Il est vrai que les pantomimes furent chassés de Rome sous Tibere, sous Néron, et sous quelques-autres empereurs, mais leur exil ne durait pas longtemps : la politique qui les avait chassés, les rappelait bien-tôt pour plaire au peuple, ou pour faire diversion à des factions plus à craindre pour l'empire. Domitien, par exemple, les ayant chassés, Néron les fit revenir, et Trajan les chassa encore. Il arrivait même que le peuple, fatigué de ses propres désordres, demandait l'expulsion des pantomimes ; mais il demandait bien-tôt leur rappel avec plus d'ardeur.

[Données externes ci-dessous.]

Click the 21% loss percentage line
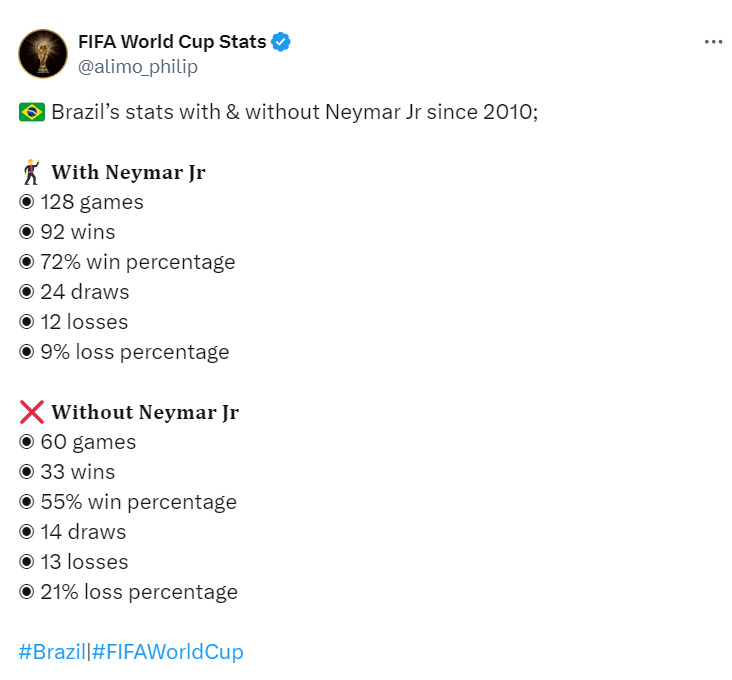 pos(139,592)
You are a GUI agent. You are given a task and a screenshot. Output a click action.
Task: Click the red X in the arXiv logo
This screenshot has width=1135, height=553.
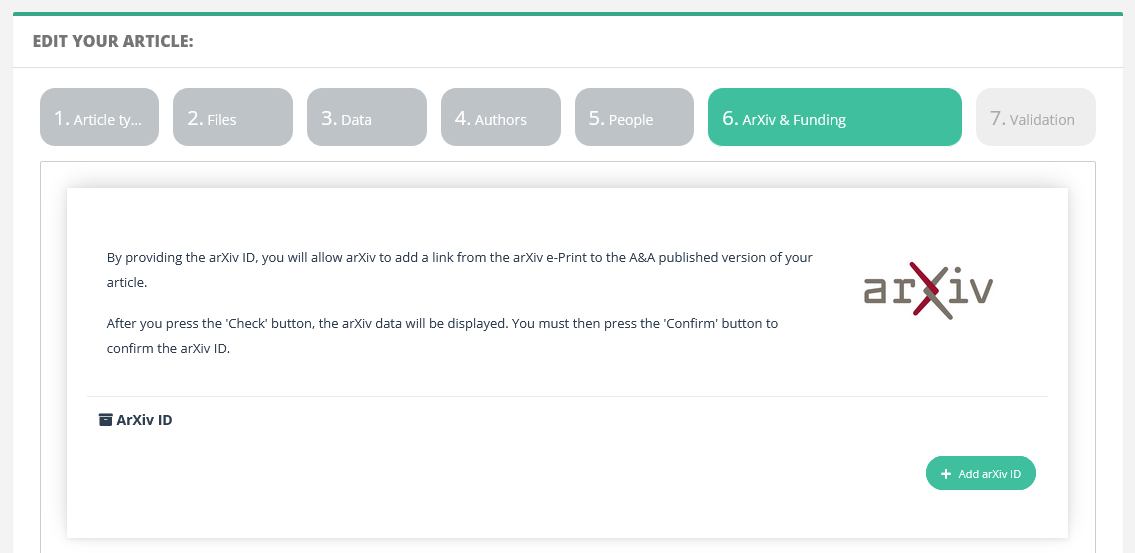(x=927, y=290)
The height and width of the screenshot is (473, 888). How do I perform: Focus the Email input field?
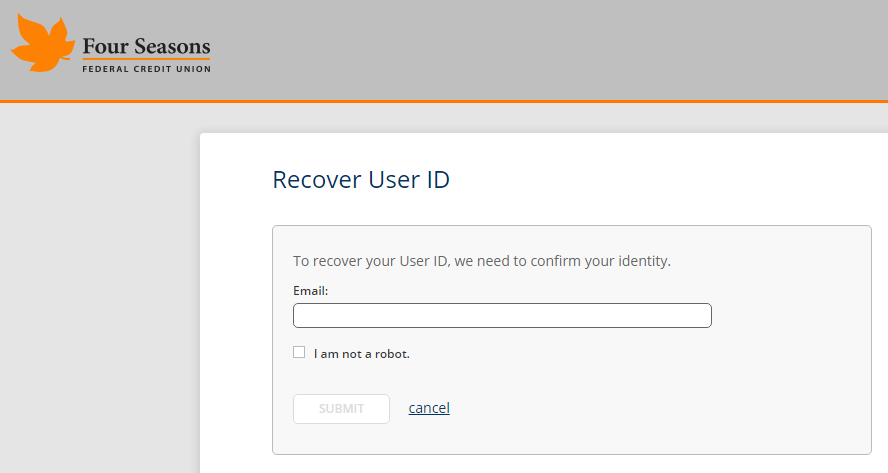(x=502, y=316)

Ce qui acheve de prouver à quel point leur nombre s'augmenta, et combien les Romains les croyaient nécessaires, est ce qu'on lit dans Ammien Marcellin, l'an cxc. Rome étant menacée de la famine, on prit la précaution d'en faire sortir tous les étrangers, ceux-mêmes qui professaient les arts libéraux ; mais on laissa tranquilles les gens de théâtre, et il resta dans la ville trois mille danseuses, et autant d'hommes qui jouaient dans les chœurs, sans compter les comédiens : les Historiens assurent que ce nombre prodigieux augmenta encore dans la suite.

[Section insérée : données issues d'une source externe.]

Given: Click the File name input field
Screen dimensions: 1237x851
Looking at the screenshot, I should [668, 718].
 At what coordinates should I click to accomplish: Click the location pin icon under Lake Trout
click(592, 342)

Il est aisé de juger que l'ardeur des Romains pour les jeux des pantomimes dut leur faire négliger la bonne comédie. En effet, on vit depuis le vrai genre dramatique décheoir insensiblement, et bien-tôt il fut presque absolument oublié. Cette nation guerrière qui s'était vouée au dieu Mars, et qui avait méprisé les arts et les sciences, perdit avec la liberté toute son ancienne vertu. Les Romains ayant longtemps méconnu ce qu'il y avait de plus naturel et de plus agréable dans les occupations de l'âme, n'en acquirent que de plus grandes dispositions à passer à des excès opposés. Aussi ne doit-on pas s'étonner, si sentant trop tard la nécessité des beaux-arts, les erreurs de leur esprit s'opposèrent souvent à la distinction exacte qu'ils auraient dû faire des expressions les plus essentielles, les plus vraies, et les plus heureuses, d'avec celles qui ne pourraient avoir le même avantage. Cette ignorance de la délicatesse du sentiment, fit sans doute la réputation des pantomimes.

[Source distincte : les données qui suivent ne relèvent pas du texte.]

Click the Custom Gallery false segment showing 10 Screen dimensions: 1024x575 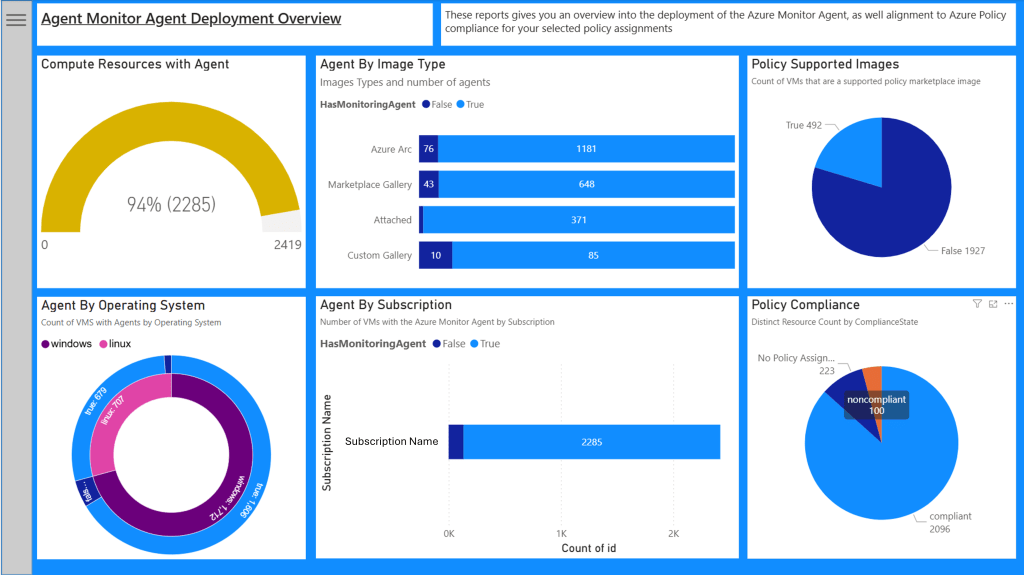click(x=435, y=256)
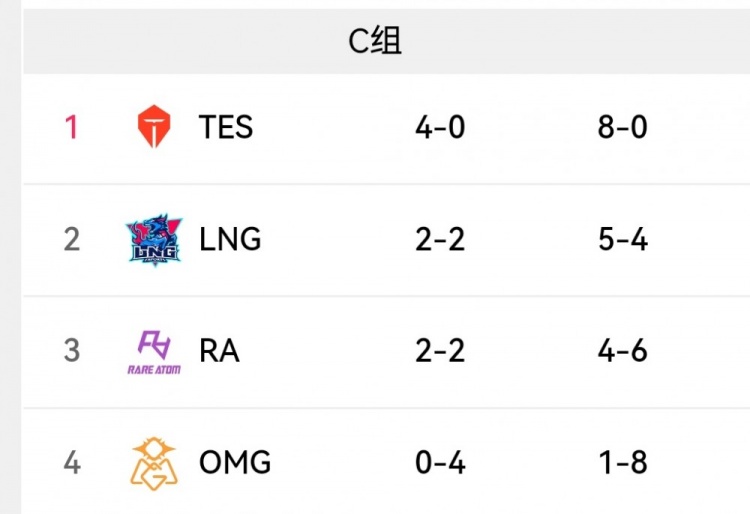This screenshot has width=750, height=514.
Task: Click TES game score 8-0
Action: pyautogui.click(x=623, y=128)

On négligea les expressions de l'organe de la voix, pour ne s'appliquer qu'à celles que pouvaient rendre les mouvements et les gestes du corps. Ces expressions qui ne pouvaient admettre toutes les nuances de celles des sons, et avec lesquelles on n'eut jamais inventé les sciences spéculatives, firent sous les empereurs une partie de l'éducation de la jeunesse romaine. Les maîtres de cet art frivole recevaient, comme je l'ai dit, des attentions très-marquées du peuple, des chevaliers, des sénateurs et des dames romaines. Les personnes les plus respectables leur rendaient des visites de devoir, et les accompagnaient par-tout. Si cette bonne fortune eut des intervalles de disgraces, ils s'en relevaient avec plus d'éclat. L'empereur Antonin s'étant aperçu que les pantomimes étaient cause qu'on négligeait le commerce, l'éloquence, et la philosophie, voulut réduire leurs jeux à des jours marqués ; mais le peuple murmura, et il fallut lui rendre en entier ces amusements, malgré toute l'indécence qui marchait à leur suite. Pline le jeune loue son siècle d'avoir abandonné ce goût efféminé qui avait tant amolli le courage du peuple romain ; mais Pline s'abusa dans ses louanges. Rome était trop riche, trop puissante, et trop plongée dans la mollesse, pour redevenir vertueuse ; l'art des pantomimes, qui s'était introduit si brillamment sous Auguste, et qui fut une des causes de la corruption des mœurs, ne finit qu'avec la destruction de l'empire.

Je me suis bien gardé de tout dire sur cette matière, je n'en ai pris que la fleur ; mais ceux qui seront curieux de plus grands détails, peuvent lire Plutarque, Lucien, les Mémoires de littérature, l'abbé du Bos, et le traité plein d'érudition de Calliacchi, de ludis scenicis, imprimé à Padoue en 1714, in-4(D.J.)